When you shop for a mortgage today you can choose among mortgages of different lengths.
30-year fixed-rate mortgages. With these mortgages you know what your payments will be over the long-term. In essence, a fixed-rate mortgage is a form of insurance against future interest-rate increases. You’ll pay for this insurance in the form of higher interest rates, so you shouldn’t pay for it if you don’t need it. However, if you don’t expect your earnings to increase much over the years, choose a fixed-rate mortgage
15-year fixed-rate mortgages. These mortgages are paid off in half the time of a 30-year loan so each monthly payment will be higher. By paying the extra amount, you’ll avoid 15 years of interest payments, for a huge savings. You’ll probably get a slightly lower interest rate, for even more savings.
Insight: Most people like the comfort of not having a mortgage.
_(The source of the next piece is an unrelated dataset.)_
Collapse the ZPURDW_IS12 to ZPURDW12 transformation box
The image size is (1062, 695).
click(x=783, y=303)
If you can afford the monthly payments, take a 15-year loan to get your mortgage paid down rapidly. Try to negotiate a loan with no points and low closing costs and be ready to refinance when rates drop.
An alternative strategy is to choose a 30-year mortgage and pay it off at the same rate as a 15-year mortgage: $950 per month, in the above example. You can cut back to the 30-year payment ($750 per month) if you have cash flow problems yet not jeopardize your credit rating or your home ownership.